Resumo (PT):
Introdução: O cancro da cabeça e pescoço (CCP) é mais prevalente em fumadores, ex-fumadores e indivíduos com hábitos etílicos pesados. As opções terapêuticas e o prognóstico variam de acordo com fatores epidemiológicos, localização anatómica e estágio. A cirurgia (isolada ou combinada com outras terapias como a radio e/ou quimioterapia) desempenha um papel central no tratamento destes doentes. No entanto, não é isenta de efeitos adversos, acarretando risco de complicações pós-operatórias, as quais condicionam morbilidade e mortalidade precoce. Assim, torna-se fundamental avaliar o risco cirúrgico para identificar os doentes que apresentam um perfil de maior suscetibilidade, os quais poderão, por exemplo, ser encaminhados para programas de otimização pré-operatória, destinados a aumentar a reserva fisiológica dos doentes. A avaliação da fragilidade tem vindo a mostrar-se um importante recurso para avaliar a reserva fisiológica e identificar os doentes que apresentam um risco de desfecho pós-cirúrgico mais grave. No entanto, a sua utilização em doentes com CCP carece de validação. Permanece também por explorar a relação entre a severidade da fragilidade, aptidão física e o nível de atividade física.

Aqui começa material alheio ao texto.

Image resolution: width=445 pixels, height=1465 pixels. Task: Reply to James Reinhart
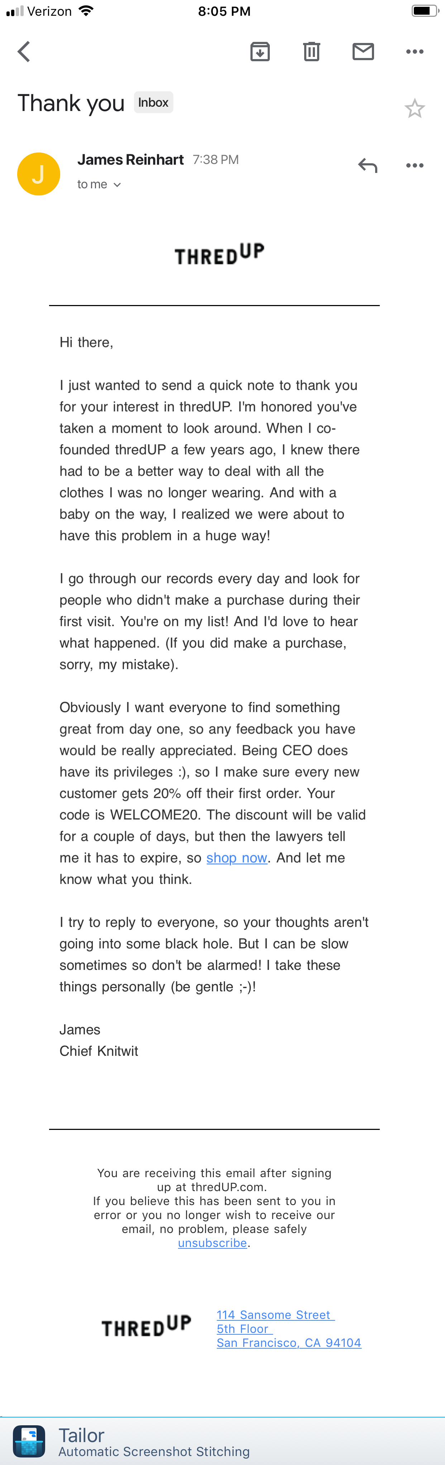(x=368, y=165)
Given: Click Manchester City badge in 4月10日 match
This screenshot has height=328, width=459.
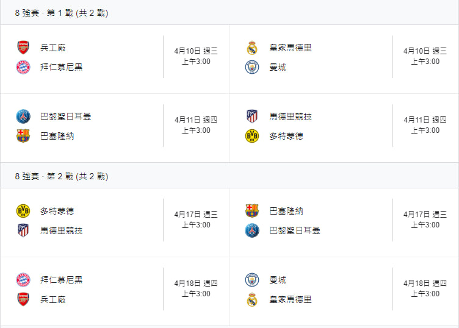Looking at the screenshot, I should (252, 67).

Objetivo: 1) a utilidade da avaliação da fragilidade para identificar os doentes com CCP mais suscetíveis a complicações pós-cirúrgicas e a tempo de internamento mais prolongado e 2) avaliar a associação entre a severidade da fragilidade, aptidão física e nível de atividade física.

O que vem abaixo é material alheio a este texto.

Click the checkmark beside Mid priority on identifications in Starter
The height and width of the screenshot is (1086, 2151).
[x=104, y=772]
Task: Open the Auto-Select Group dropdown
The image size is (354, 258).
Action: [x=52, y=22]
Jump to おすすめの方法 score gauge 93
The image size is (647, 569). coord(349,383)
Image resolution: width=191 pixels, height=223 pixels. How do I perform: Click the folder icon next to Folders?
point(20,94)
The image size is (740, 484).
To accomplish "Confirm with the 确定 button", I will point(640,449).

Material e Métodos: Realizamos um estudo observacional, longitudinal, prospetivo. Os doentes foram recrutados no IPO-Porto. Após consentimento informado, foram recolhidas informações socio-demográficas e clínicas e avaliamos a severidade da fragilidade (o modelo fenotípico de Fried), aptidão física (Senior Fitness Test) e atividade física (acelerometria). A informação sobre as complicações e tempo de internamento foram obtidos por um observador externo ao estudo.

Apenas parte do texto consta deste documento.